→ TASK PROMPT: Check each line of the listing below for the string "three", then copy every line that has it.

→ INFORMATION SHOWN:
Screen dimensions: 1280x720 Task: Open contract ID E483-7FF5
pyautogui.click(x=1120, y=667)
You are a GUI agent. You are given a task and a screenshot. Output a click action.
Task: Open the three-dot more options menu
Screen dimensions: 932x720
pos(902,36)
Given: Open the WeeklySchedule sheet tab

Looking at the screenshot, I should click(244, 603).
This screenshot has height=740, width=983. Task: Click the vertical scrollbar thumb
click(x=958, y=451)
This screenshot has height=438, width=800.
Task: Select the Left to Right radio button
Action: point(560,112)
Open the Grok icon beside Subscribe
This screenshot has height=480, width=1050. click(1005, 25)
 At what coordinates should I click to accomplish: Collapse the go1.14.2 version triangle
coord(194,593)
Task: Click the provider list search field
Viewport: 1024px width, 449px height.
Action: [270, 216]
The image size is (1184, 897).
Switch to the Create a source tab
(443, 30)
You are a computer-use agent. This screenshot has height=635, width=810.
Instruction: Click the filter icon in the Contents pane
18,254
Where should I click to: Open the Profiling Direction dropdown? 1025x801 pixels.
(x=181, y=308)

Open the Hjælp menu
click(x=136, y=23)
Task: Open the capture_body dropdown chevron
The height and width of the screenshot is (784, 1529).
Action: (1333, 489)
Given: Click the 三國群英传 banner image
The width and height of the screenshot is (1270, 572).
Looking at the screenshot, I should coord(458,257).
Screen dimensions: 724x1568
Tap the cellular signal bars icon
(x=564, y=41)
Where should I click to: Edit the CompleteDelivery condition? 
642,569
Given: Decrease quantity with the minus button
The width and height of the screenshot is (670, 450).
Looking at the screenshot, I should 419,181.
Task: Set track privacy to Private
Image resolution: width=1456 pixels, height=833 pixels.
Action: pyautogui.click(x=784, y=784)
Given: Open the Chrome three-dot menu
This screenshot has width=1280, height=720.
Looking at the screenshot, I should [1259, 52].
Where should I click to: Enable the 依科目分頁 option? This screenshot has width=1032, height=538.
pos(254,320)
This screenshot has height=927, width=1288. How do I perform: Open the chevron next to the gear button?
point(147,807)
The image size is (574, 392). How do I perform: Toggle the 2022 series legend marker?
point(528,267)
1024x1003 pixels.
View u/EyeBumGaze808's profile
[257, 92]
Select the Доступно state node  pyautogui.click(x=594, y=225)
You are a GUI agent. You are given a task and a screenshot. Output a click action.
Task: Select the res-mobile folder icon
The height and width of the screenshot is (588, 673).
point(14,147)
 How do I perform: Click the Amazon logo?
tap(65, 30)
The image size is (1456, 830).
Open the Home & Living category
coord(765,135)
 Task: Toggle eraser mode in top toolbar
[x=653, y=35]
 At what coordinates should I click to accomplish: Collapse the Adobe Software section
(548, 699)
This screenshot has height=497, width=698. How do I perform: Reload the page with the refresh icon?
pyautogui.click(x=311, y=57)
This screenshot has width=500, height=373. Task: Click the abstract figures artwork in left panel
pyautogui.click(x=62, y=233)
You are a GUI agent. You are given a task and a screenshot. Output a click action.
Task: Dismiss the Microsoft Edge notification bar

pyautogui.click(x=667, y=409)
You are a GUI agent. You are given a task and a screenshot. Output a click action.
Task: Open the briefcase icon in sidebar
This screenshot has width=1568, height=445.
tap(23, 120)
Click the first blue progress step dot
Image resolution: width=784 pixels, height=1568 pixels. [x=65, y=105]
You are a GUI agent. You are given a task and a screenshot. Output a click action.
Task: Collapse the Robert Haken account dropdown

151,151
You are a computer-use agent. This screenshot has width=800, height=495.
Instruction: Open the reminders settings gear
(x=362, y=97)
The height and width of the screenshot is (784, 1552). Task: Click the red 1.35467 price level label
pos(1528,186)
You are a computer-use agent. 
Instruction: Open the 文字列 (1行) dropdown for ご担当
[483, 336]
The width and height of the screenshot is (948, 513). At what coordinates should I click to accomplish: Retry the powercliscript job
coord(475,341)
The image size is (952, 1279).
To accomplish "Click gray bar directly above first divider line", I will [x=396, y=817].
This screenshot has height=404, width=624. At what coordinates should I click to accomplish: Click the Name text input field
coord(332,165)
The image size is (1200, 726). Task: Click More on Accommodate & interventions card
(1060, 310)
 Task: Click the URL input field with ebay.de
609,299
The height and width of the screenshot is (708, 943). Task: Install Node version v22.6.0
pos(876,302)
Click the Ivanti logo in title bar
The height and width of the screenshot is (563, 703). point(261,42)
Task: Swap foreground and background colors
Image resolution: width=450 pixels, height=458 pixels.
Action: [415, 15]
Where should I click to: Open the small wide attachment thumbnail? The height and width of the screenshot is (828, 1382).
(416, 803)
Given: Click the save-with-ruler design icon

→ ANSWER SECTION:
Task: Open the three-dot more options menu
Given: Open the Chrome three-dot menu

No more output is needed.